Document ::
The counter-intuition: visibility is a policy asset, not a threat.
A central bank that can see capital flight in real time has more policy options than one that cannot. Informal flight through hawala or physical cash is invisible. Stablecoin flight is observable. This reframes the policy question. Banning stablecoins does not stop capital flight. It pushes it back into invisible channels. Permitting stablecoins under supervision converts invisible flight into observable flight, giving the central bank data it previously lacked. The FATF Travel Rule, properly enforced, requires licensed operators to attach originator and beneficiary data to qualifying cross-border transfers [7]. This is the visibility infrastructure that a sovereign supervisory regime requires.
The Sovereignty Spectrum
Every stablecoin policy regime makes trade-offs across corridor openness, holding restrictions, yield permission, and institutional access.

Exercise requirements ::
A) Extract the portion of the stablecoin passage from "The Sovereignty Spectrum" to "and institutional access.", with both of those phrases included.
B) Copy the records, starting at the line that contains "Open the hexagon settings icon" and continuing to the end of the records, with both the starting line and the last line included.

Data extract ::

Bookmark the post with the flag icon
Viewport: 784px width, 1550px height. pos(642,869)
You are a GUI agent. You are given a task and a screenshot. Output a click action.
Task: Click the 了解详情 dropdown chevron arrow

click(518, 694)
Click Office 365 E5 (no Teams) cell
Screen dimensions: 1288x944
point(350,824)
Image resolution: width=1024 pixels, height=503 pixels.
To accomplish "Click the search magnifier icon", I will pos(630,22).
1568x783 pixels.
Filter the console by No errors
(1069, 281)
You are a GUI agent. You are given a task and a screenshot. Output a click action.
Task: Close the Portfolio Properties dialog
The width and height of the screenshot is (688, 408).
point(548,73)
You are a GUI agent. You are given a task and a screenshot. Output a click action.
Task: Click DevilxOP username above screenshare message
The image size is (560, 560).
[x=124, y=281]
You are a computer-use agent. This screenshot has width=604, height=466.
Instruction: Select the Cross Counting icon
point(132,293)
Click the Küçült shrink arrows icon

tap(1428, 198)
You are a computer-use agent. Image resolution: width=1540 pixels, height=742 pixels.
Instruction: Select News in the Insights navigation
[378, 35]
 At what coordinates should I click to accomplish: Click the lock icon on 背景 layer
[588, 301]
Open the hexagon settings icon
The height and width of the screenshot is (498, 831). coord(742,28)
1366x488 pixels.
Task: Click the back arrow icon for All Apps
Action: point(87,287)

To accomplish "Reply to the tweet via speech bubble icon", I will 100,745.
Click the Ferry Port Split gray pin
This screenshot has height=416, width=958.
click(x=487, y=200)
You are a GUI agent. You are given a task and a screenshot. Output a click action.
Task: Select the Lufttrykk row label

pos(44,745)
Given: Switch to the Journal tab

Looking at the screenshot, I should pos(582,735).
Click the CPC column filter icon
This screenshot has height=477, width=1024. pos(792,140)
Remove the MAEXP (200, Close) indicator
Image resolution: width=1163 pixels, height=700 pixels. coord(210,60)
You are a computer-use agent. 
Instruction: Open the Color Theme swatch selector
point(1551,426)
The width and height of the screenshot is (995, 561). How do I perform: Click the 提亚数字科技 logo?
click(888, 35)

Exercise results ::
A)
The Sovereignty Spectrum
Every stablecoin policy regime makes trade-offs across corridor openness, holding restrictions, yield permission, and institutional access.

B)
Open the hexagon settings icon
The height and width of the screenshot is (498, 831). coord(742,28)
1366x488 pixels.
Task: Click the back arrow icon for All Apps
Action: point(87,287)

To accomplish "Reply to the tweet via speech bubble icon", I will 100,745.
Click the Ferry Port Split gray pin
This screenshot has height=416, width=958.
click(x=487, y=200)
You are a GUI agent. You are given a task and a screenshot. Output a click action.
Task: Select the Lufttrykk row label

pos(44,745)
Given: Switch to the Journal tab

Looking at the screenshot, I should pos(582,735).
Click the CPC column filter icon
This screenshot has height=477, width=1024. pos(792,140)
Remove the MAEXP (200, Close) indicator
Image resolution: width=1163 pixels, height=700 pixels. coord(210,60)
You are a computer-use agent. 
Instruction: Open the Color Theme swatch selector
point(1551,426)
The width and height of the screenshot is (995, 561). How do I perform: Click the 提亚数字科技 logo?
click(888, 35)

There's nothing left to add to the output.